What is being asked => Please transcribe every record below exactly, leaving out the pictures.

Stored data entries =>
━━━━━━━━━━━━━━━━━━━━

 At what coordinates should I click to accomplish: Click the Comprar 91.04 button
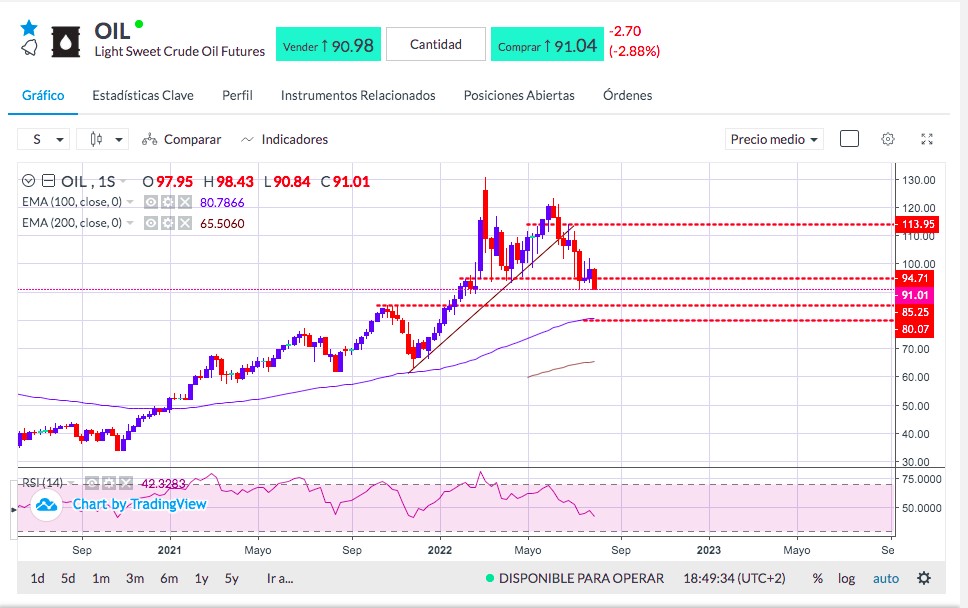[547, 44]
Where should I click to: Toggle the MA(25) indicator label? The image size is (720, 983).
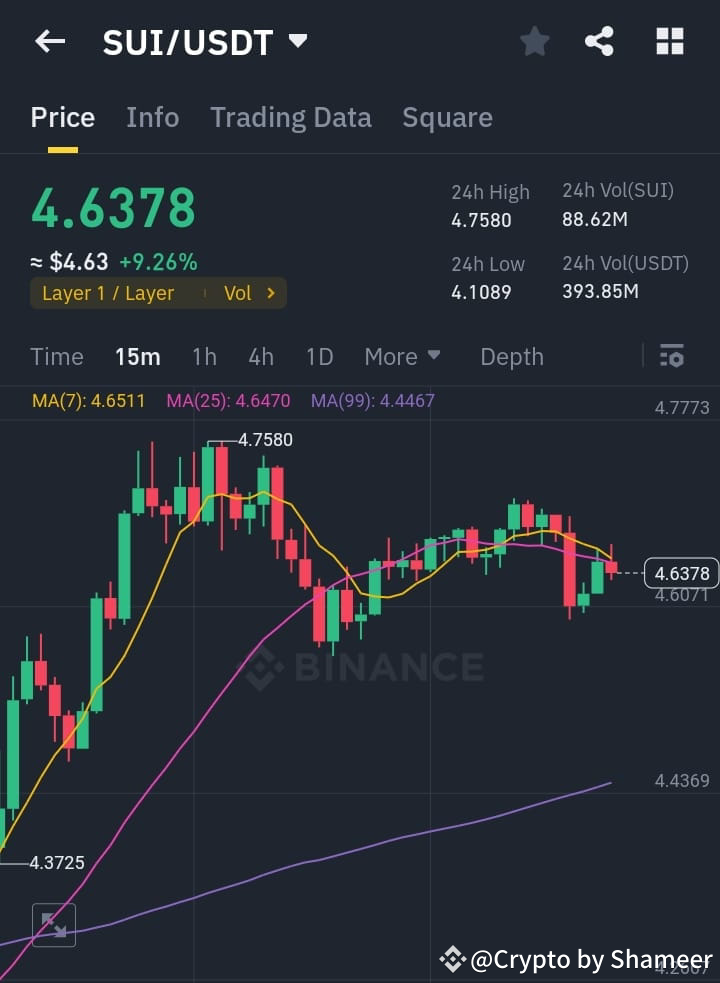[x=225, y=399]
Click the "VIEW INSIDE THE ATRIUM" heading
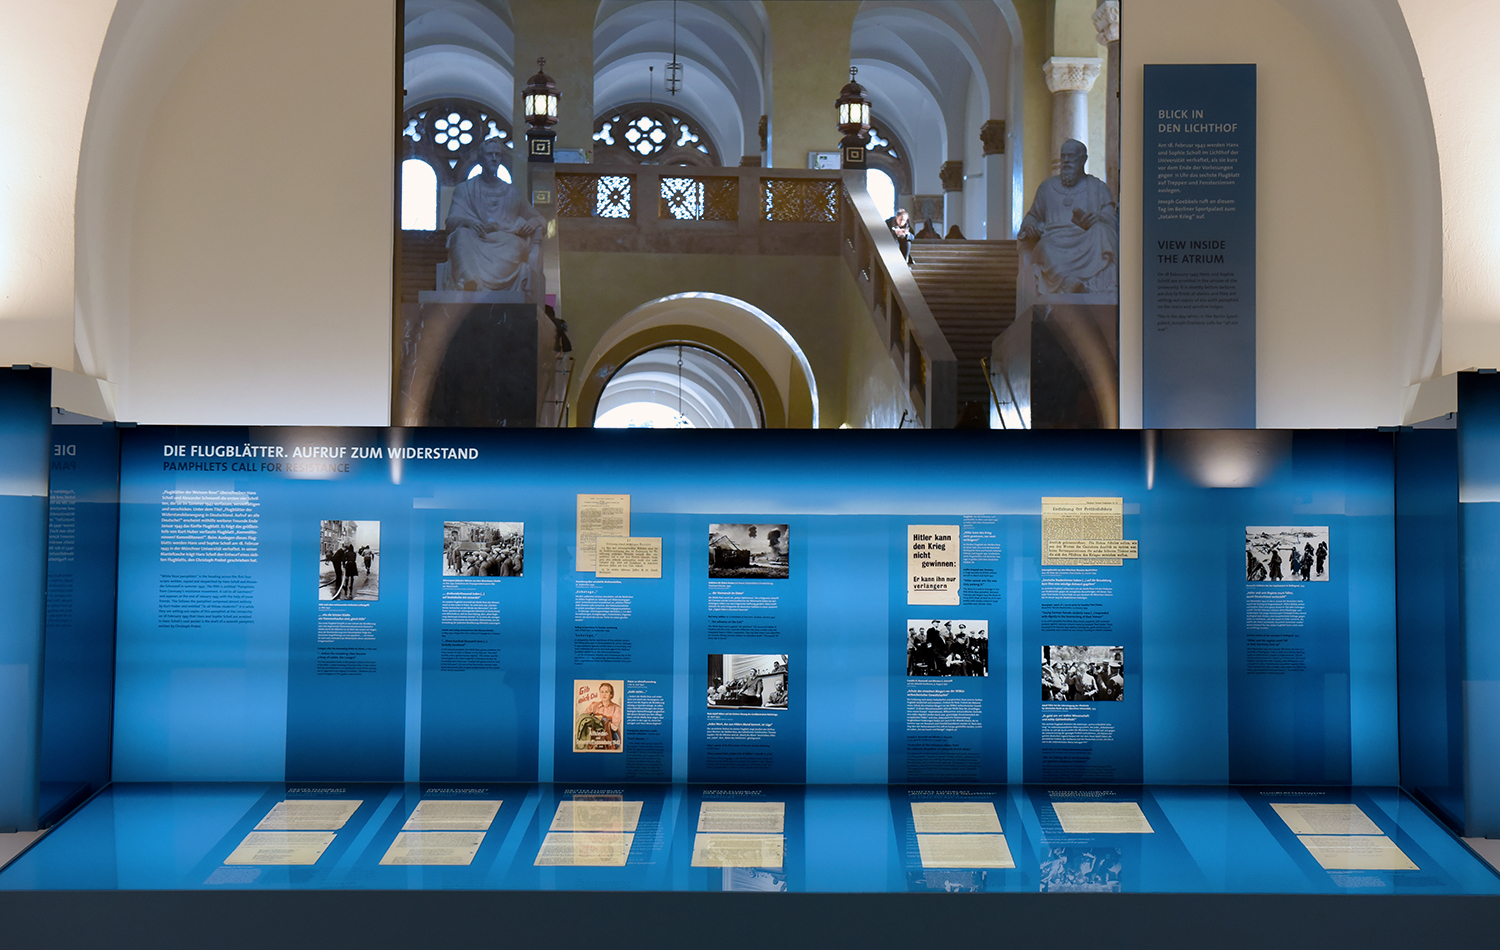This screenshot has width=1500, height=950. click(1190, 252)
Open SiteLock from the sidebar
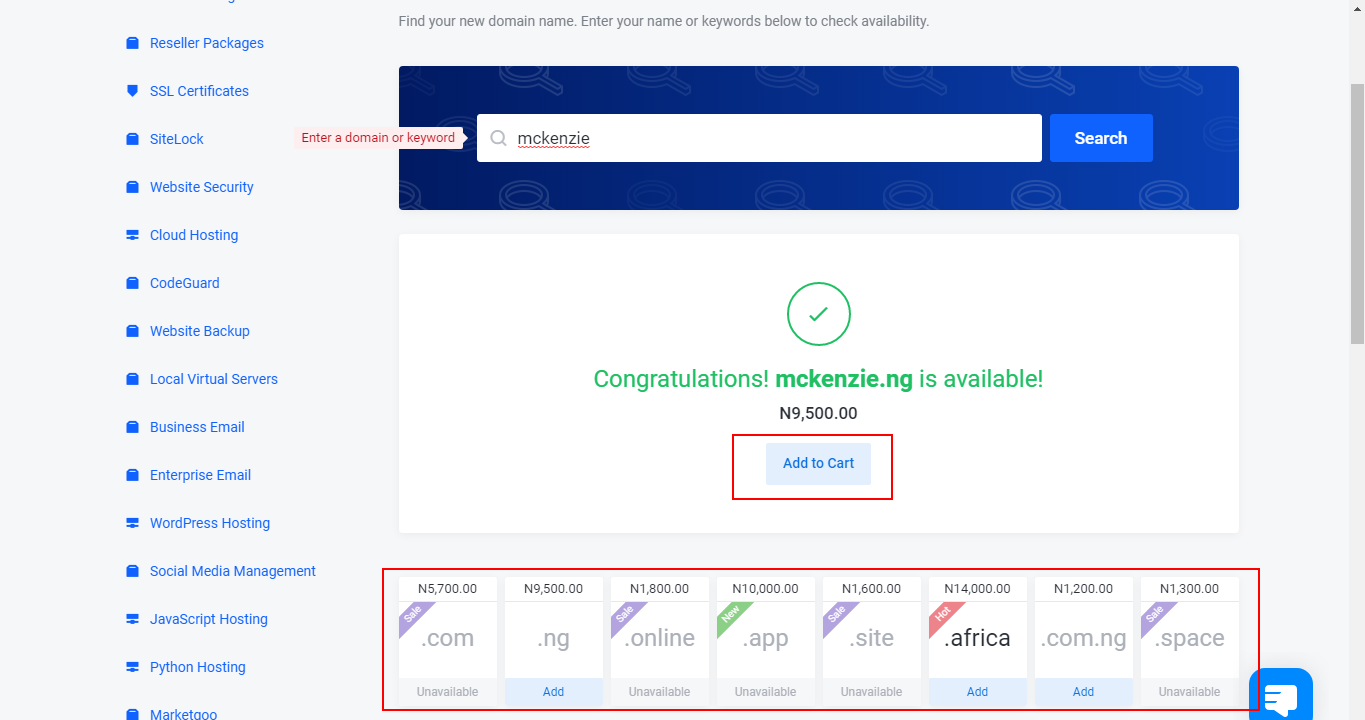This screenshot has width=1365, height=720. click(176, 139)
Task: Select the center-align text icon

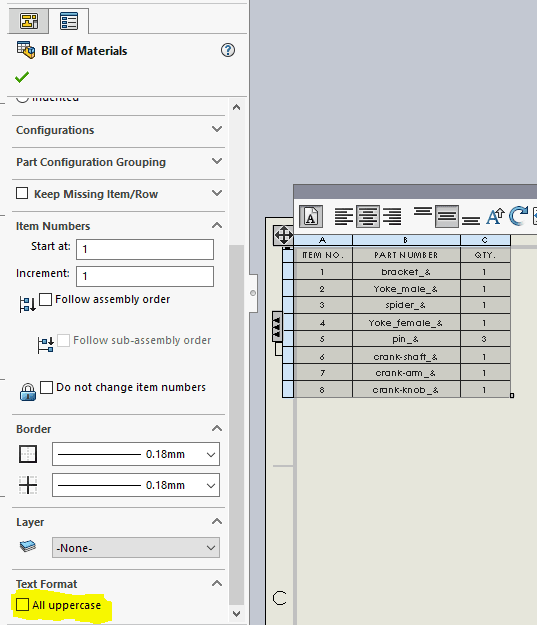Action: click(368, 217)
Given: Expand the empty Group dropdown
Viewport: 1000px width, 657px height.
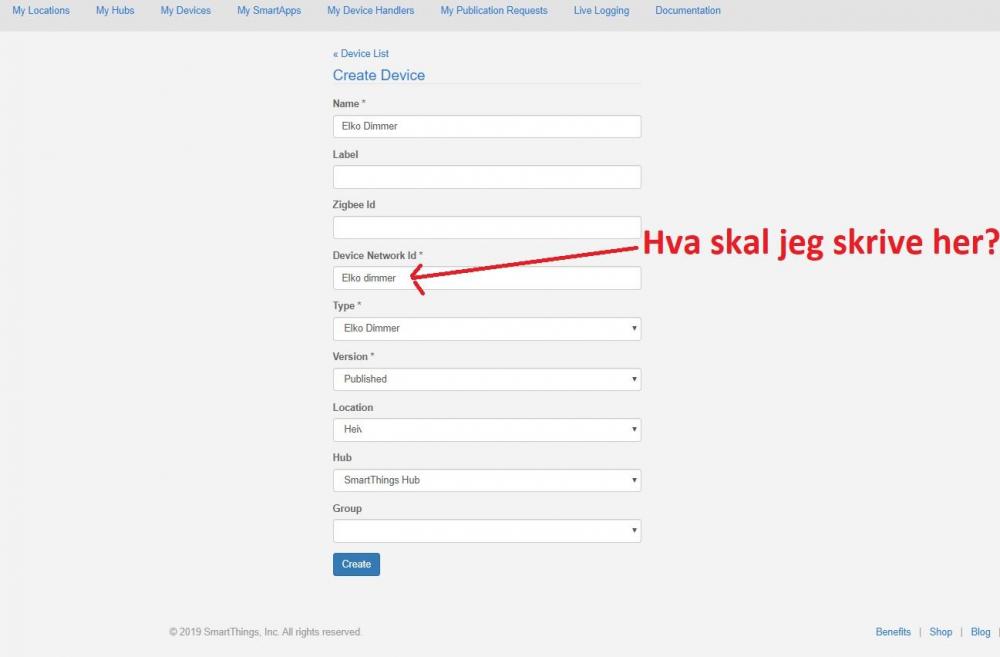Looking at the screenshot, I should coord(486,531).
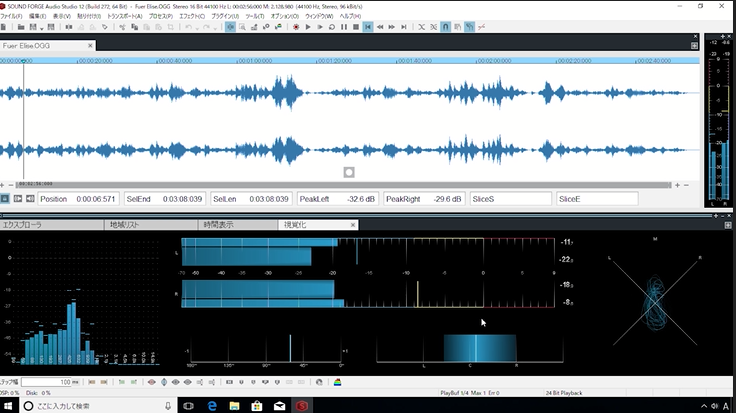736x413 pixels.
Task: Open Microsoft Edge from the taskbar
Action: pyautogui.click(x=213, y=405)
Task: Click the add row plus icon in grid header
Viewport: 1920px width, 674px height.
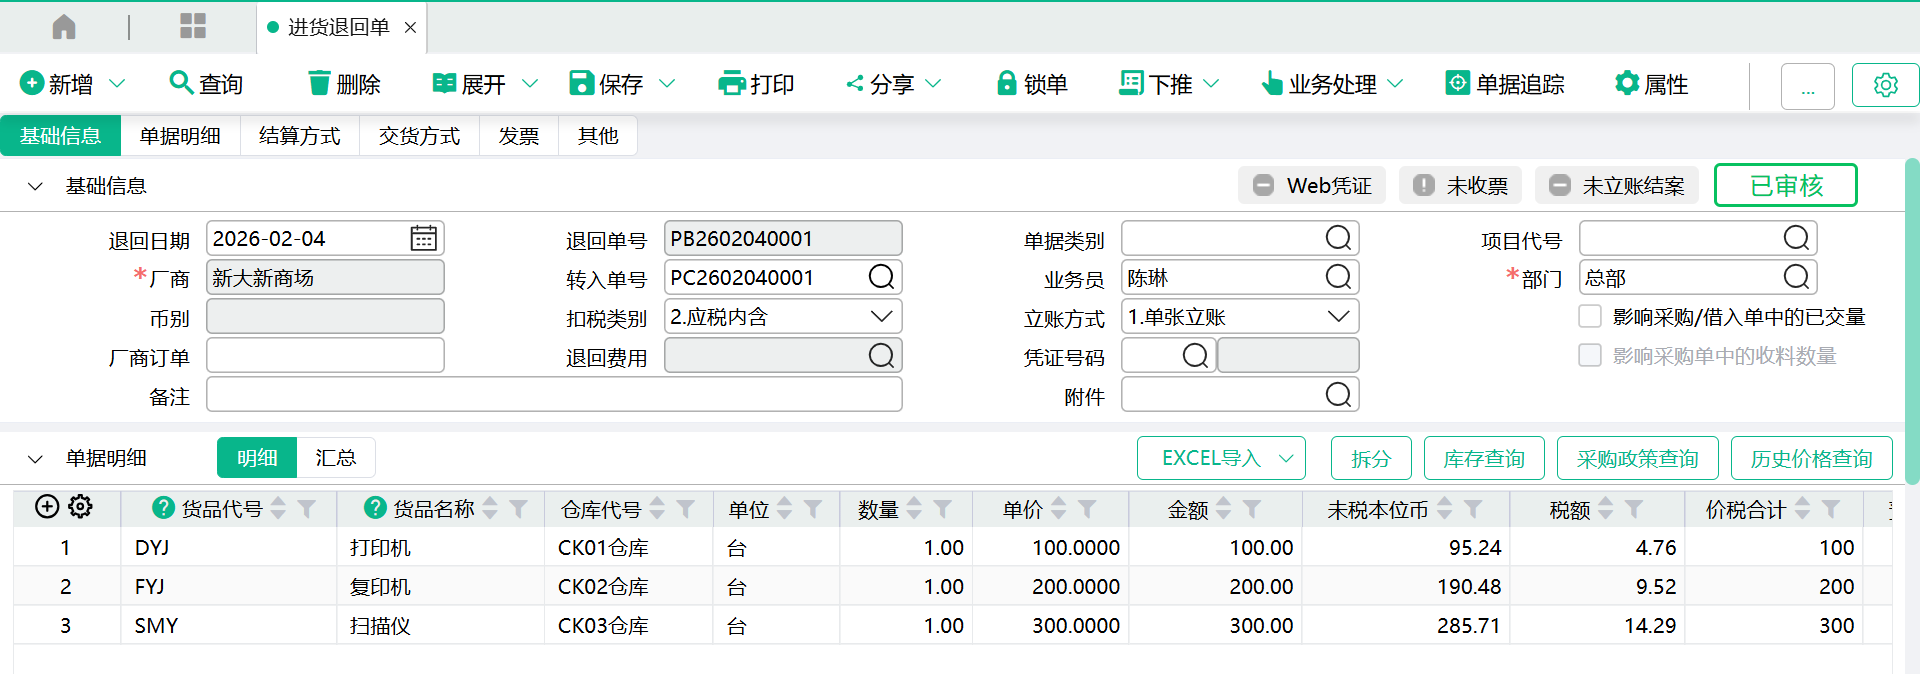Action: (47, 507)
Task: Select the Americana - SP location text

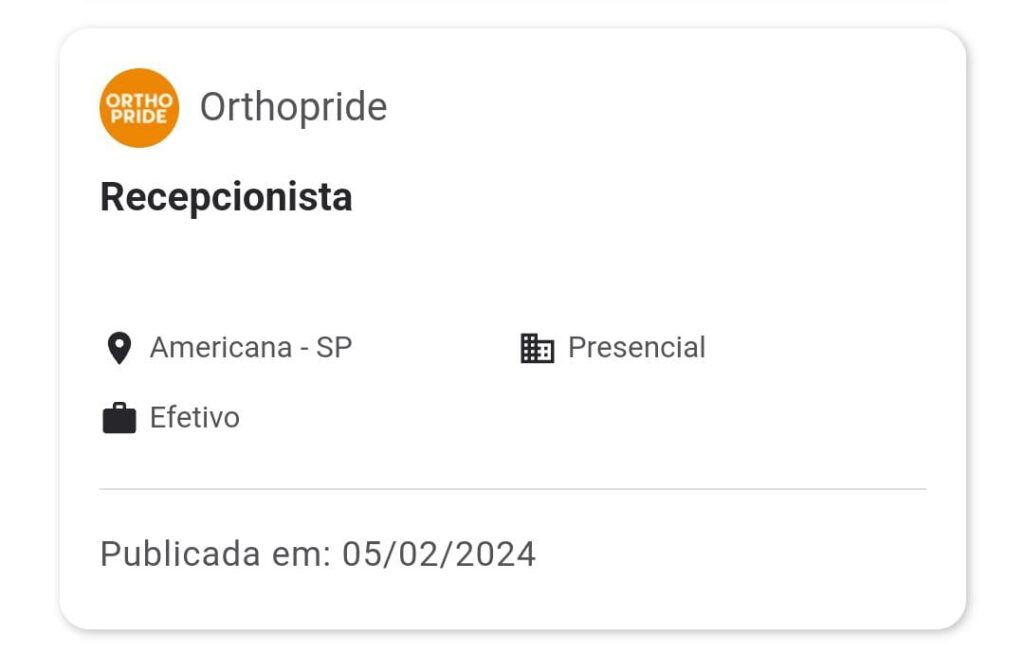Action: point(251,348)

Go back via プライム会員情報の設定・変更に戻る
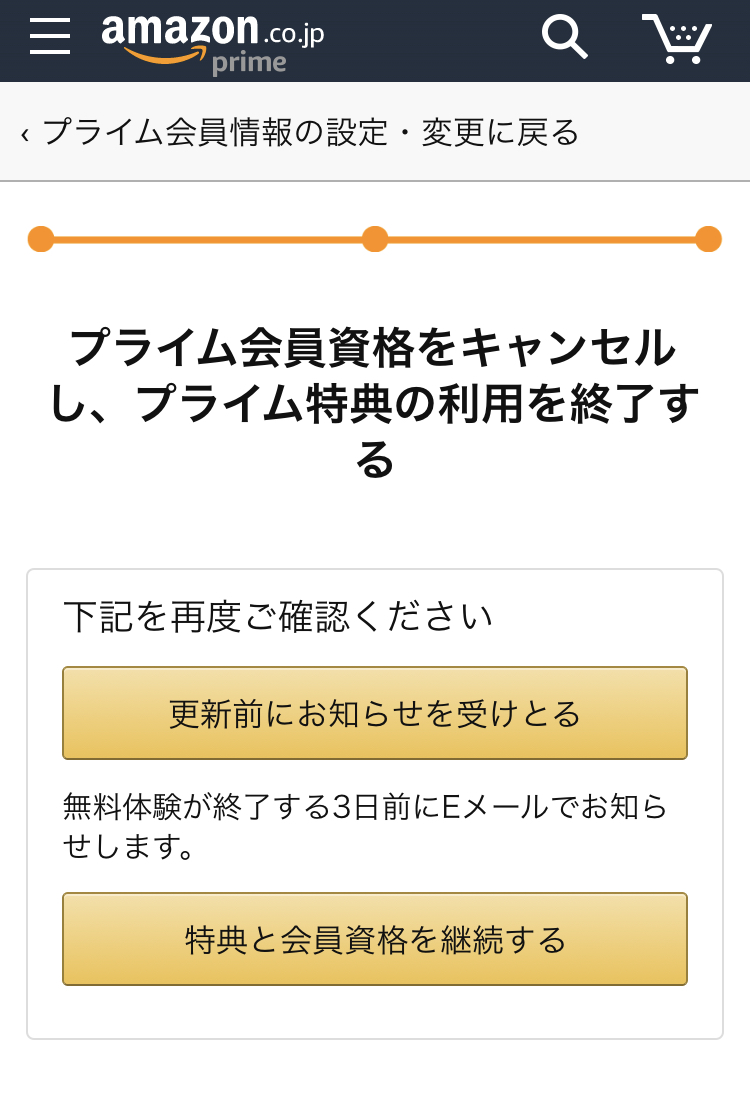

━━━━━━━━━━━━━━━━━━━━

Solution to this exercise =>
 At what coordinates should I click to accomplish: Click the Comprar 91.04 button
[547, 44]
Where should I click to: Toggle the MA(25) indicator label? The image size is (720, 983).
[x=225, y=399]
Click the "VIEW INSIDE THE ATRIUM" heading
This screenshot has width=1500, height=950. click(1190, 252)
Open SiteLock from the sidebar
This screenshot has width=1365, height=720. click(176, 139)
Task: Select the center-align text icon

Action: click(368, 217)
Given: Expand the empty Group dropdown
Viewport: 1000px width, 657px height.
Looking at the screenshot, I should coord(486,531).
736x413 pixels.
Task: Open Microsoft Edge from the taskbar
Action: pyautogui.click(x=213, y=405)
Task: Click the add row plus icon in grid header
Viewport: 1920px width, 674px height.
Action: (47, 507)
Task: Select the Americana - SP location text

Action: point(251,348)

Go back via プライム会員情報の設定・変更に戻る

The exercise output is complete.